**** Source material ****

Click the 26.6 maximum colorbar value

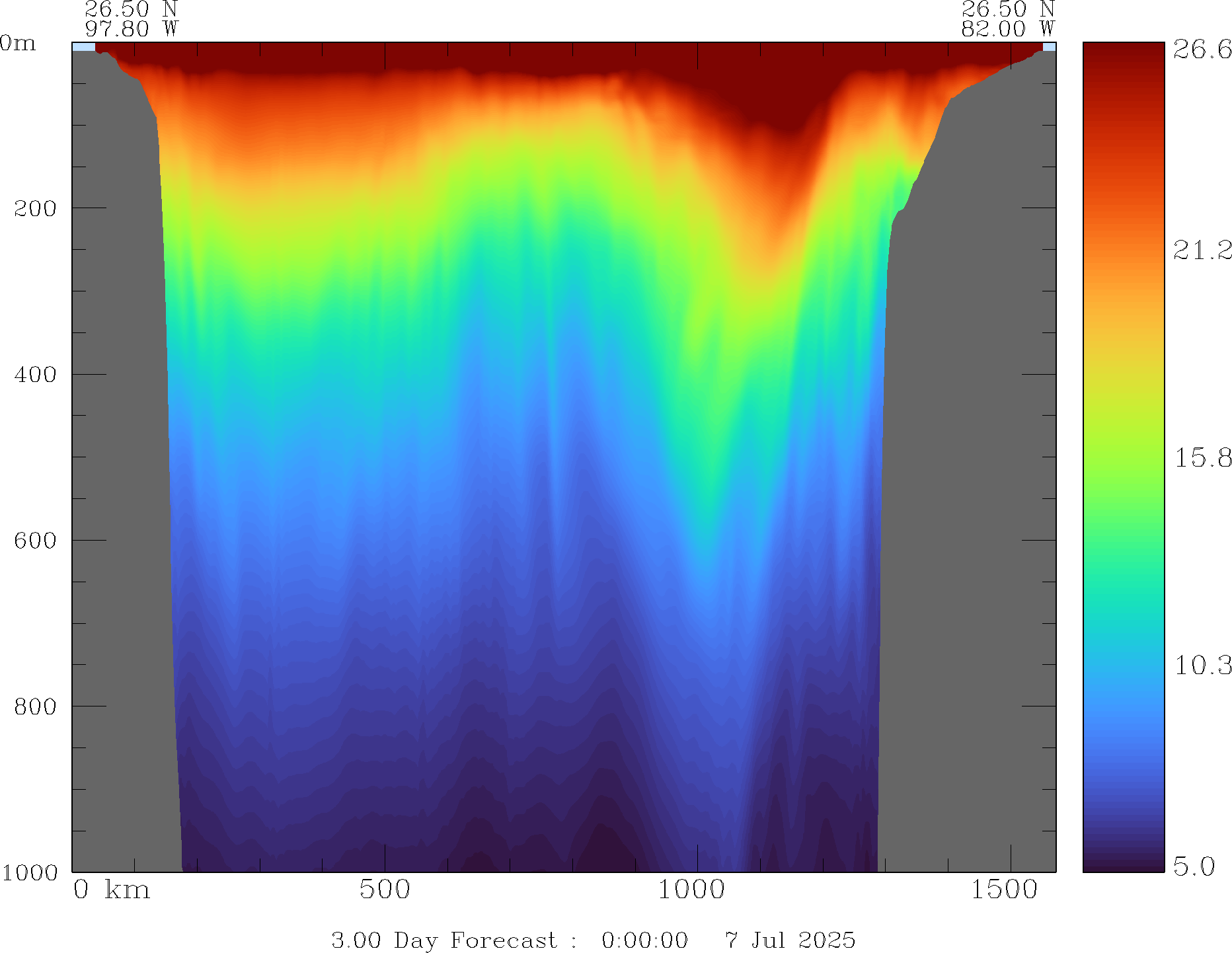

****
**** Source material ****

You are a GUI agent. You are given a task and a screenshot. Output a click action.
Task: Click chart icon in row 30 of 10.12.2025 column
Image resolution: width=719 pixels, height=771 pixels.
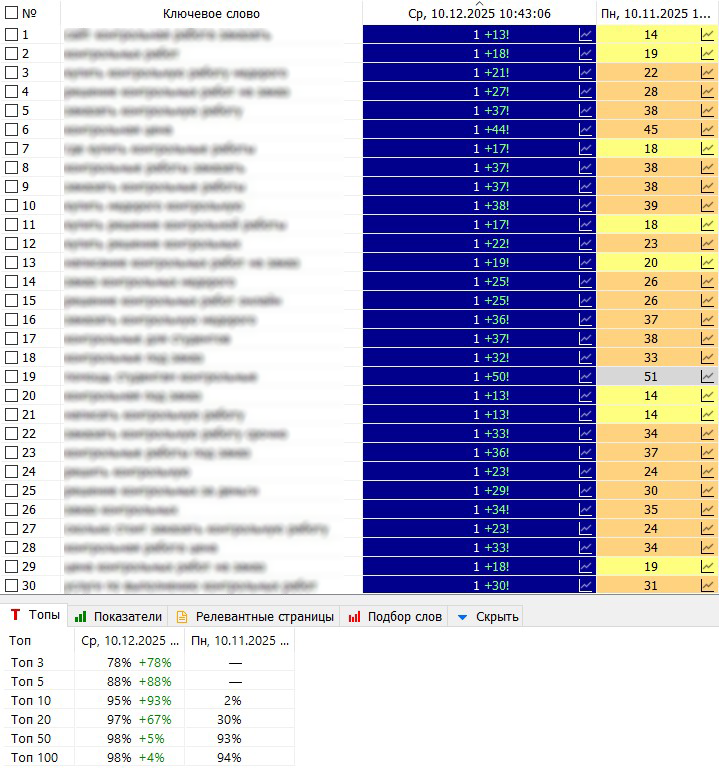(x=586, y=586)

****
**** Source material ****

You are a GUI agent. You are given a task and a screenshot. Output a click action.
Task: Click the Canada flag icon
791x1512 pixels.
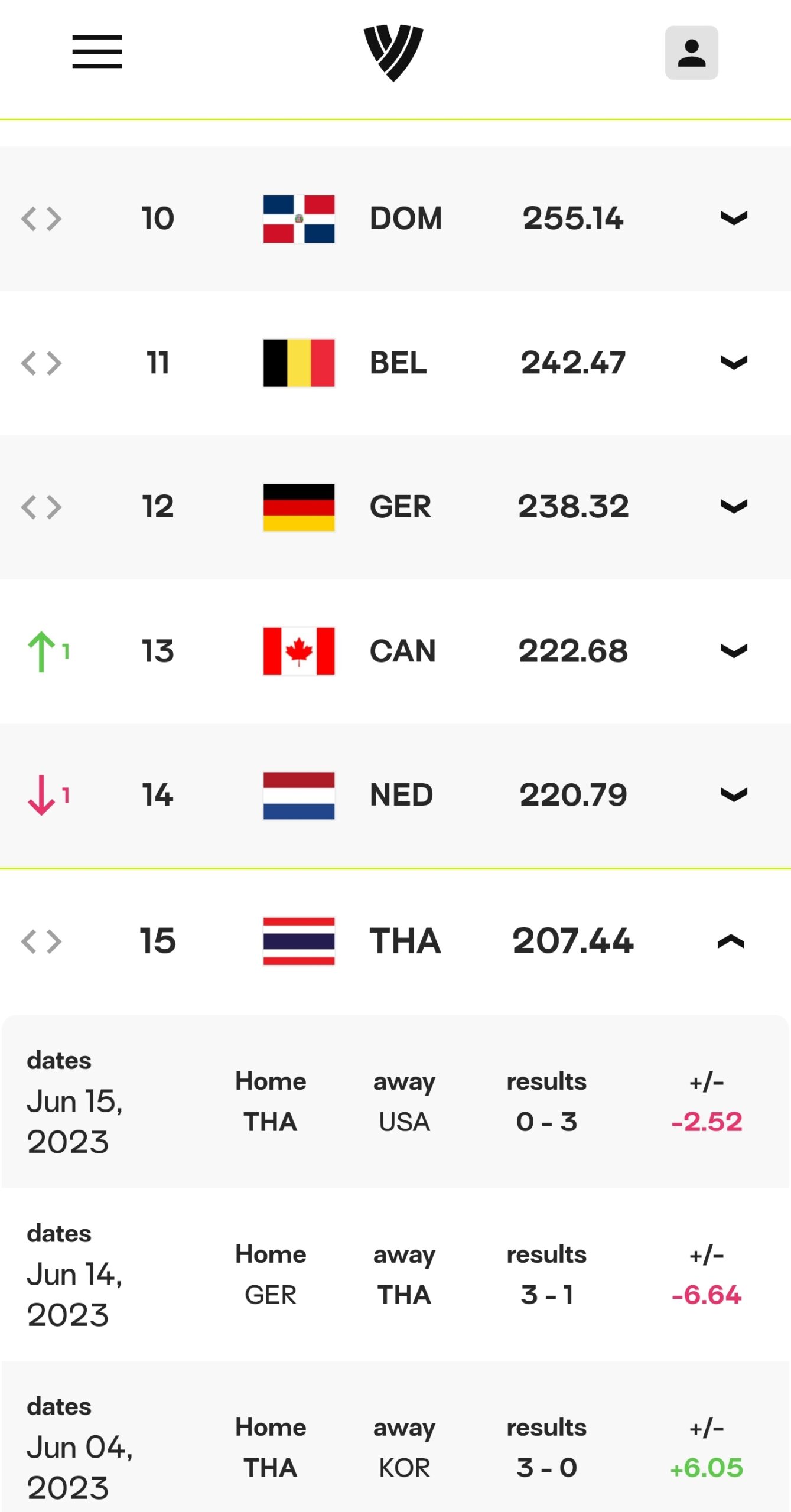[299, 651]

****

The task: Go line by line through the records and copy those that contain the word "icon".

Answer section:
Task: Click chart icon in row 30 of 10.12.2025 column
Task: Click the Canada flag icon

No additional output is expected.